### GIVEN PASSAGE
▼

Sunday night, if ever there was a night to avoid the telly its got to be Sunday, and as is my way I am listening to music and staring at maps. Maps that are kept at the caravan and are specific to this area.
These maps have green covers and were known as pathfinders, and as far as I know they are no longer in production other than in guide books. I wish I’d bought more, two and a half inch to the mile gives plenty of detail to pour over. I was a little shocked to discover a bridle way that I had highlighted over twenty years ago but never got round to exploring, I decided that would be my target for Monday.
Monday arrived full of promise, cold and fresh, blue skies and a slight breeze that would be in my favour on the return leg. Breakfast devoured, shopping chores done, flask of coffee and a ham and cheese butty wrapped in tin foil ( by the way, tin foil should always be used to wrap butties, never cling film, ever) packed into the frame bag and off I set, avoiding the main road by taking the back lanes as much as possible until I get to the Glasson Dock trail. Up into Lancaster and out towards my quarry, once again stopping at the bridge, expecting to but not seeing any kingfishers today, nonetheless the view was magnificent as the leaves have started to change into their autumnal colours.
A quick map check reminds me that the bridle way was likely to be well hidden, and in fact I did actually ride right past it, a quick U turn and there it was, the sun doing a sterling job in illuminating the trees, immediately it went up, steeply, as per the contour lines on the map. Pretty much straight away the surface deteriorated from leaf covered tarmac to leaf covered rubble.
Judging by the leaf cover this lane sees very few motor vehicles, hence why the wintertime damage hasn’t been repaired, and still it was going up until a brief break from the constant tree cover to get a fabulous view of Ingleborough over there in the dales. And then back to it, upwards and feeling grateful for the mountain bike tyres, and more especially for the mountain bike gears I’m using today. I get so far up before eventually loosing grip and falling to the side laughing to myself at the stupidity of what I’m doing.
There follows a slippery push for a hundred yards or so until the climb eases a little from what looks like about one in three to about one in ten and I can get going again. Towards the top and my breathing and heart rate are letting me know just how unfit I am right now, but finally the gradient relents and I can take time to look at the map again, I’ve reached a point where it isn’t at all obvious which way to go….and this is where I make a huge mistake, bearing in mind that I’ve climbed over three hundred meters of ascent in the last few miles.

▲

### MATERIAL PROVIDED
▼

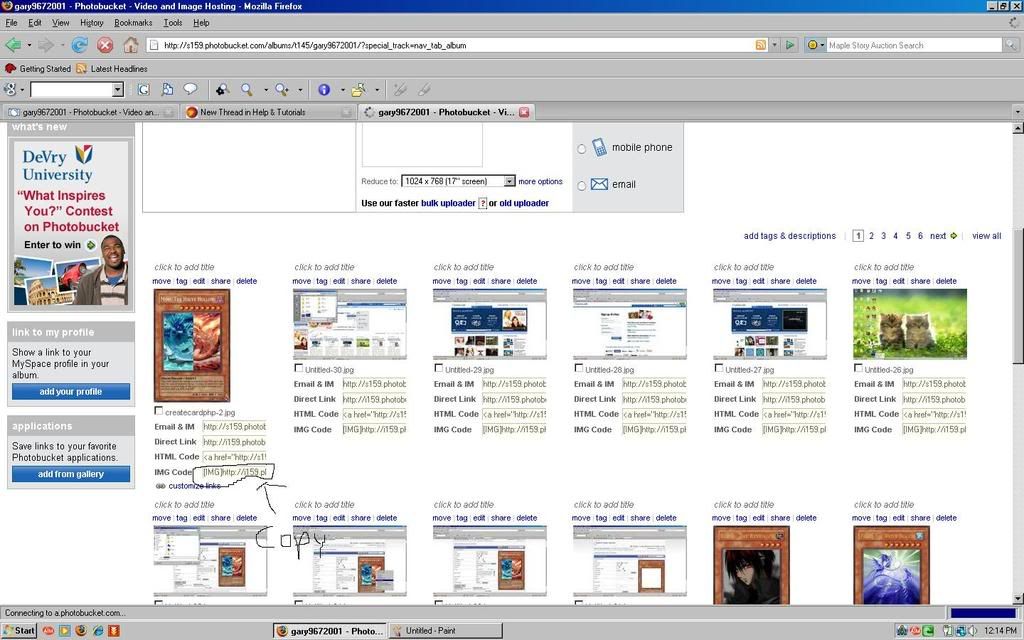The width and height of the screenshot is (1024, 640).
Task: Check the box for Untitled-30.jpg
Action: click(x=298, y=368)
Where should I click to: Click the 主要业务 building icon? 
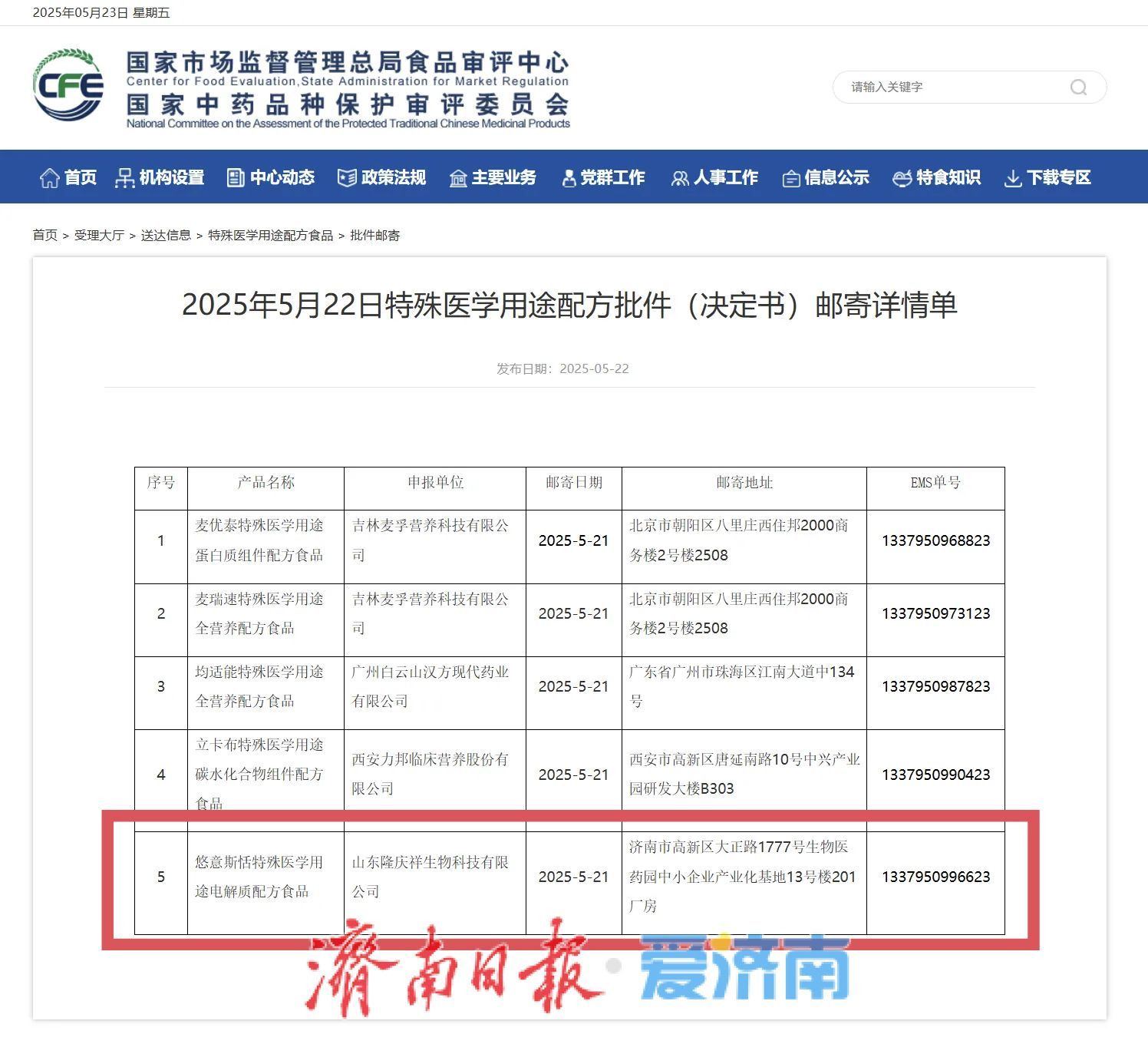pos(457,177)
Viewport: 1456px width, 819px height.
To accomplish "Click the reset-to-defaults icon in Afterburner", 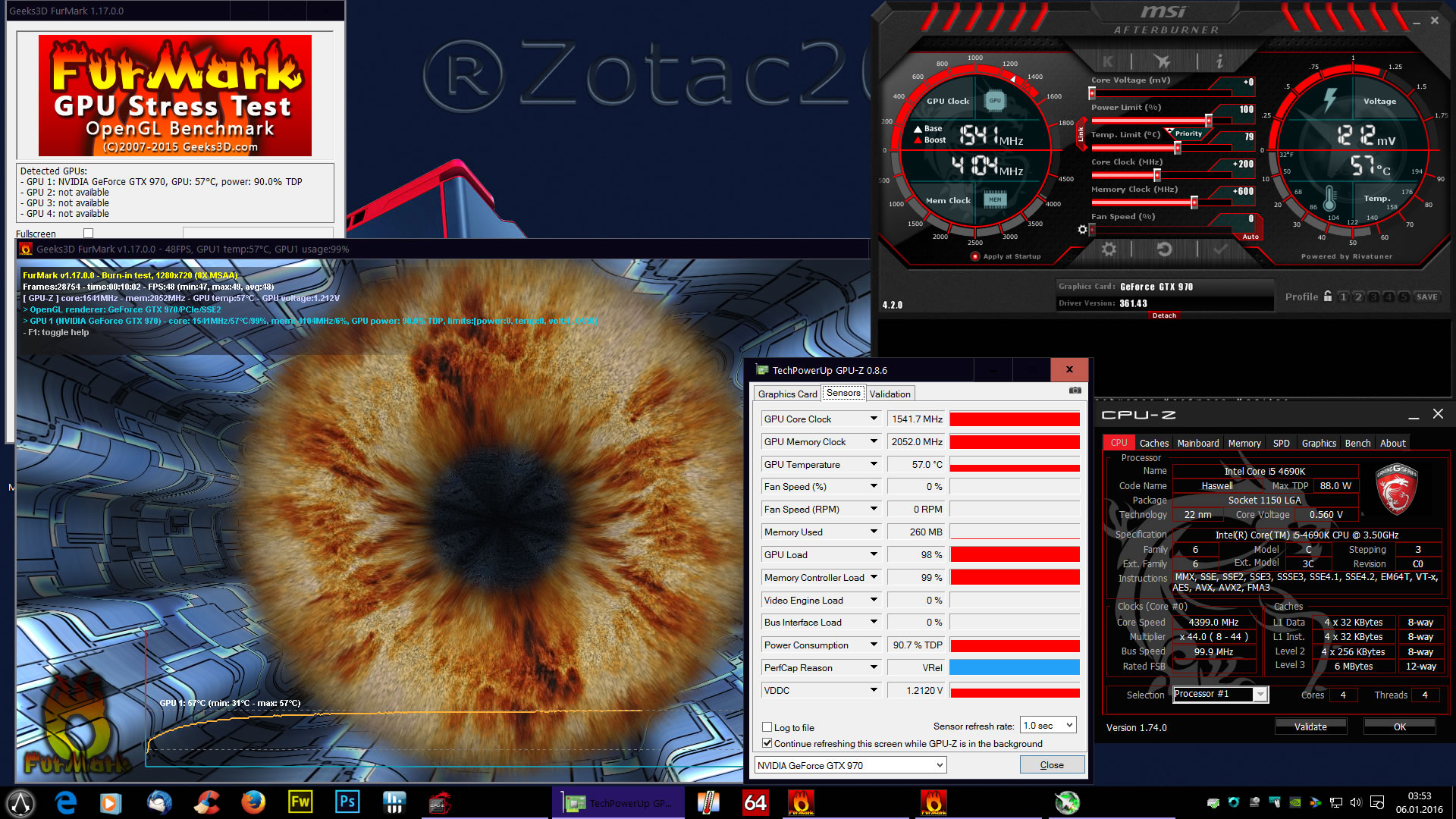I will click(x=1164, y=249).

▲

### GIVEN INSTRUCTION A
Answer these questions about the bike ride account, answering each on its own line and marking the answers (i), (ii) and (iii):
(i) What scale do the green-covered pathfinder maps have?
(ii) What view appears during the brief break from the constant tree cover?
(iii) How much ascent has been climbed in the last few miles?
### GIVEN INSTRUCTION B
Give again the part of the bike ride account starting with "There follows a" and going on through "last few miles.", but change "slippery" to "muddy".
### GIVEN INSTRUCTION C
Go on with the bike ride account, starting right after its last sentence.

### FINAL ANSWER A
(i) Two and a half inch to the mile.
(ii) A fabulous view of Ingleborough over in the dales.
(iii) Over three hundred meters.

### FINAL ANSWER B
There follows a muddy push for a hundred yards or so until the climb eases a little from what looks like about one in three to about one in ten and I can get going again. Towards the top and my breathing and heart rate are letting me know just how unfit I am right now, but finally the gradient relents and I can take time to look at the map again, I’ve reached a point where it isn’t at all obvious which way to go….and this is where I make a huge mistake, bearing in mind that I’ve climbed over three hundred meters of ascent in the last few miles.

### FINAL ANSWER C
I take the most obvious route according to what’s on the ground rather than the map, the other way is marked as private and I can definitely hear dogs up there !.
The track starts well enough, quite steeply heading downwards, its dry and for a hundred yards or so its fine, but then it gets really steep, and really really muddy, mud made of clay created by earth moving machinery, deep ruts full of red soupy water, and stupidly I carry on, and on until I reach a locked gate. At this point I realise that yes I have definitely come down the wrong track, and now I have a bike whose wheels wont go round, a bike that now weighs about twice what it did ten minutes ago, and I’m going to have to carry and push it back up the track.
Twenty five minutes of grunting and swearing and I’m back at the top, a second more focused look at the map proves that yes I am stupid and yes I should trust the Ordnance Survey people from all those years ago.
However, the correct track is still marked as private, and I can still hear the dogs barking, and the track is still heading up.
Waiting for my heart rate to recover I sit and look around at the views over to the dales, a cup off coffee and a kit-kat later and I decide to retrace my route back down the broken lane, I’ll leave the final ascent for another day. Dropping back in and with clay flinging from my tyres this track would be considered a classic mtb descent if it was in the lakes or the peaks, I’m even more glad of the mountain bike esque bike I’m on today, especially the disc brakes.
Words & pictures – Steve Makin.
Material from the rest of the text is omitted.